Ricopia tutti i dati che seguono, riga per riga, senza cambiare nulla.

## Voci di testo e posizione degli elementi
▬▬▬▬▬▬
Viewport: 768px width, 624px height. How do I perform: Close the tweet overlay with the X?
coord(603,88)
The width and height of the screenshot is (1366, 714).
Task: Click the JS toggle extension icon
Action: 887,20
▬▬▬▬▬▬
## Risposta corretta
Viewport: 768px width, 624px height. How do I perform: Close the tweet overlay with the X?
coord(603,88)
The width and height of the screenshot is (1366, 714).
Task: Click the JS toggle extension icon
Action: 887,20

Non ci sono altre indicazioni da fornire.